Evidences of VR for preoperative anxiety are today among the most robust in clinical literature:

  • JMIR Meta-analysis (2025) on 18 RCTs: 28% reduction in preoperative anxiety compared to placebo, statistically significant in 16 out of 18 studies

  • Hospital Clínic Barcelona study (2024): Preoperative VR equivalent to benzodiazepines in reducing anxiety in cancer patients, without pharmacological side effects

  • RCT on elective gynecoperating surgery (Springer 2025): 18% reduction in time to reach sedation in patients who had received preoperative VR

  • Policlinico Gemelli review (2026): VR protocol in the pre-anesthesia room — 31% reduction in anxiety and +22 NPS points improvement in patient experience ratings

The practical protocol: under 2 minutes of setup

  1. Reception (30 seconds): the nurse informs the patient about the VR option. It is not mandatory. Spontaneous compliance in departments that have adopted it exceeds 80%.

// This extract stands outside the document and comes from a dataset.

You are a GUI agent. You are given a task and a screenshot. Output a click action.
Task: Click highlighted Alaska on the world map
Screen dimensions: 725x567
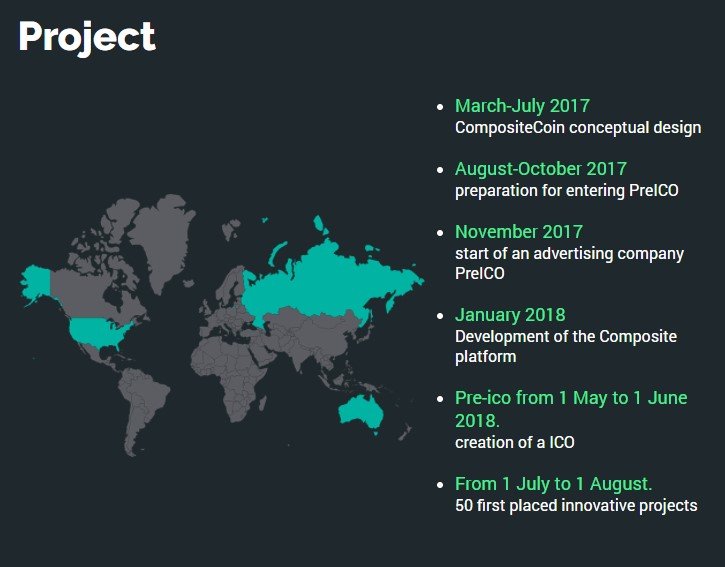pos(38,283)
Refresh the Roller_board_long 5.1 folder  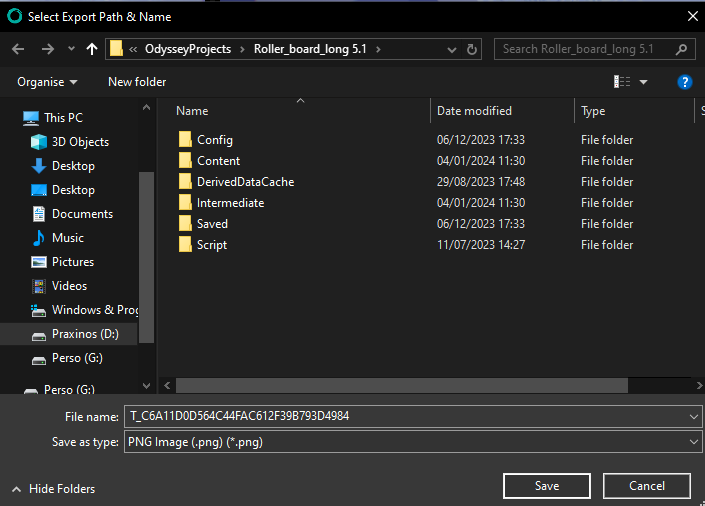pyautogui.click(x=472, y=48)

  2. Setup (45 seconds): the headset is placed on the patient already on the preoperative gurney. It requires neither a sitting position nor active cooperation.

  3. Immersion (15-30 minutes): the patient remains immersed for the duration of the wait. Staff can continue their activities normally.

  4. Removal (10 seconds): the headset is removed before entering the operating room. The patient is present and cooperative.

The headset remains accessible along the patient's arm and neck during the entire preparatory phase. It does not interfere with the IV cannula, blood pressure cuff, or ECG electrodes.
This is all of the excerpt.